- What to work on -
Please repeat the entries exactly as they appear and omit any images.

Items from a data source
────────────────────────────────────────

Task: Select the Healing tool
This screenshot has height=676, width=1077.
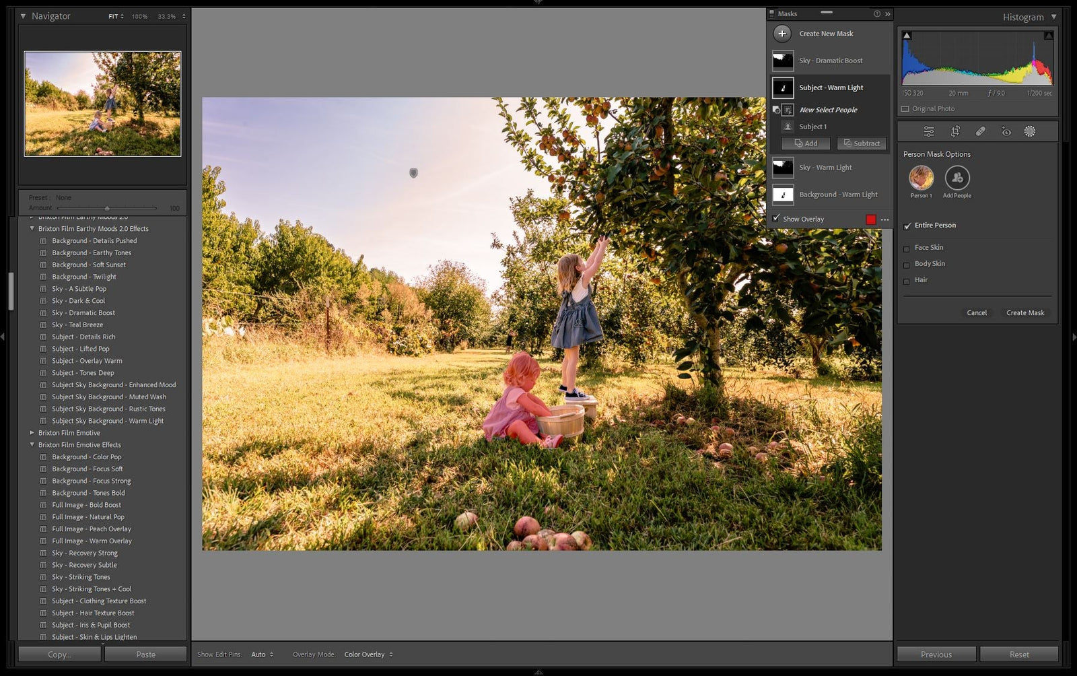Action: click(x=981, y=131)
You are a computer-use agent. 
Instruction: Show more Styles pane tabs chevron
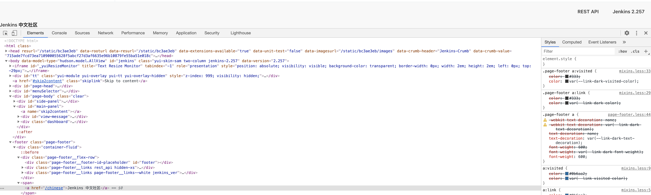[x=624, y=42]
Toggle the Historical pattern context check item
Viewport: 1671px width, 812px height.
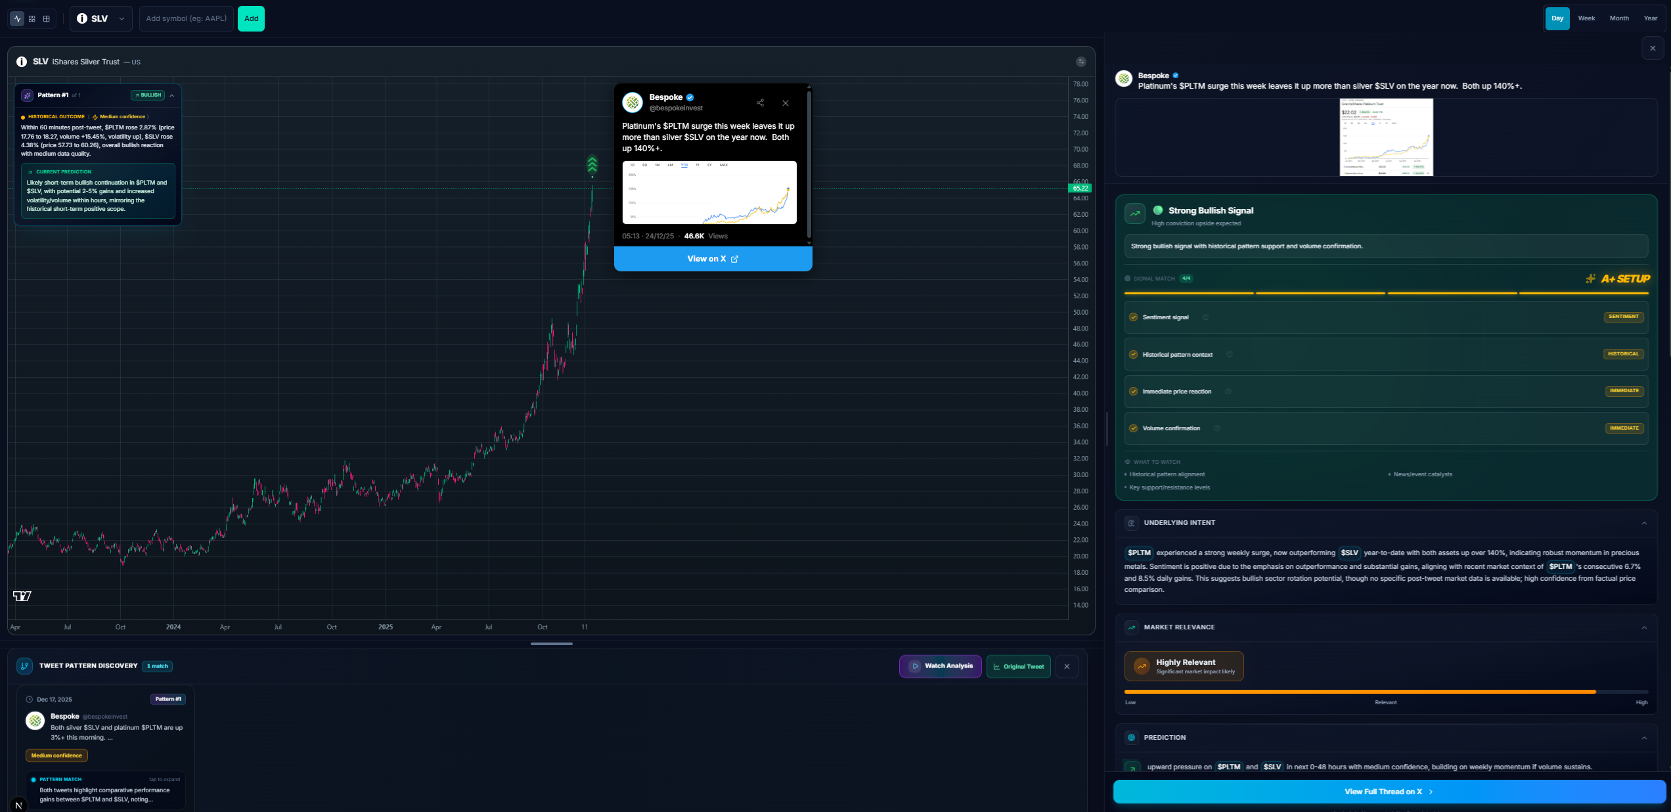pos(1133,355)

────────────────────────────────────────

- Output of the exercise -
Task: Select the Healing tool
This screenshot has height=676, width=1077.
Action: click(x=981, y=131)
You are a computer-use agent. 
Instruction: Show more Styles pane tabs chevron
[x=624, y=42]
Toggle the Historical pattern context check item
Viewport: 1671px width, 812px height.
pos(1133,355)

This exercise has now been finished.